Nel caso in cui Kagame deciderebbe di non prendere la via del cambiamento voluto dal popolo, sarà catturato, in un modo o in un altro, e passerà alla storia come uno dei peggiori leaders che il suo paese e la regione hanno conosciuto e che ha portato sofferenza e morte al suo popolo. Il suo periodo di governo sarà considerato il periodo peggiore della storia del suo paese. Un ex membro del Fronte Patriottico Ruandese, che ora vive in esilio a Londra, ritiene che, data la personalità di Kagame, è improbabile che egli si pieghi alla volontà del popolo, accettando di avviare gli opportuni e necessari cambiamenti in Ruanda.
Negli ultimi dieci anni, la democrazia e la libertà si sono saldamente radicate in molti paesi africani e le loro popolazioni ne possono ora usufruire pacificamente. La libertà dei mezzi di comunicazione, lo spazio politico e la partecipazione alla gestione del bene pubblico, le elezioni libere e trasparenti e l’alternanza pacifica del potere in questi paesi sono diventati una normalità quotidiana. Tra questi paesi figurano Benin, Ghana, Zambia, Botswana, Namibia, Malawi, Sud Africa, ecc … Il Ruanda non rimarrà ancora per lungo tempo bloccato negli anni 1970-1980, quando la maggior parte dei paesi africani erano governati dai comandanti militari che si sono succeduti e che hanno guidato i loro paesi con la punta dei fucili e dei cannoni, terrorizzando la loro gente.
Le esperienze del genocidio e dei massacri della popolazione, la crisi dei rifugiati e le gravi violazioni dei diritti umani dovrebbero avere già trasformato il Ruanda in un paese modello di libertà, di democrazia e di inclusione sociale, perché il suo popolo ha sofferto molto, troppo, a causa della mancanza di questi valori. I leader e i politici ruandesi dovrebbe essere già diventati esperti e modelli per promuovere questi valori, dopo aver subito le peggiori conseguenze causate dalla mancanza di questi valori. I Ruandesi non hanno bisogno di molte cose e non chiedono l’impossibile a Kagame o a qualsiasi altro politico. Hanno solo bisogno di uno Stato di diritto, di libertà e di rispetto dei loro diritti come esseri umani.

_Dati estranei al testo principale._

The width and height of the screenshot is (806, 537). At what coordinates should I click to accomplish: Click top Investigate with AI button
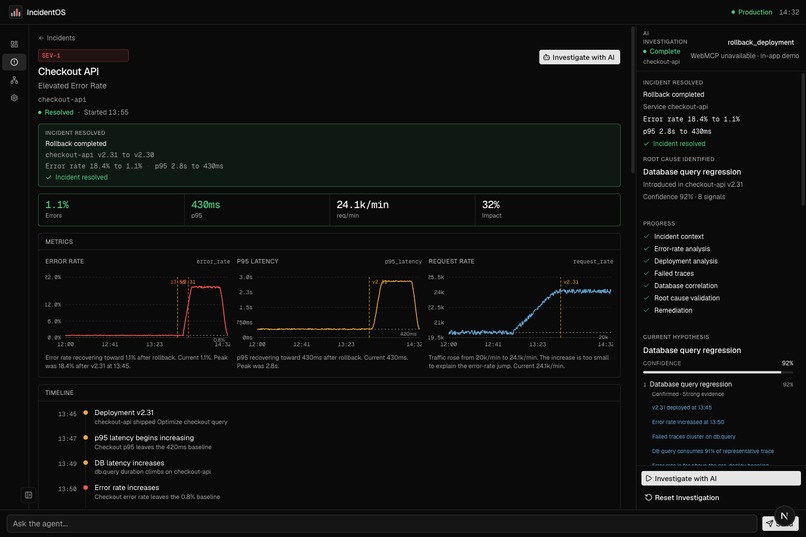click(579, 58)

Hanno bisogno di un paese in cui le istituzioni sono più importanti delle persone e assicurano loro protezione, coesione sociale, sviluppo, …
Non c’è alcun dubbio che, presto, la libertà e la democrazia di certo arriveranno anche in Ruanda. Quello che non si sa è come vi arriveranno. Questo dipenderà unicamente dalla natura delle azioni e decisioni in materia di governo che il presidente Kagame prenderà nei prossimi mesi. Ciò determinerà anche il suo destino.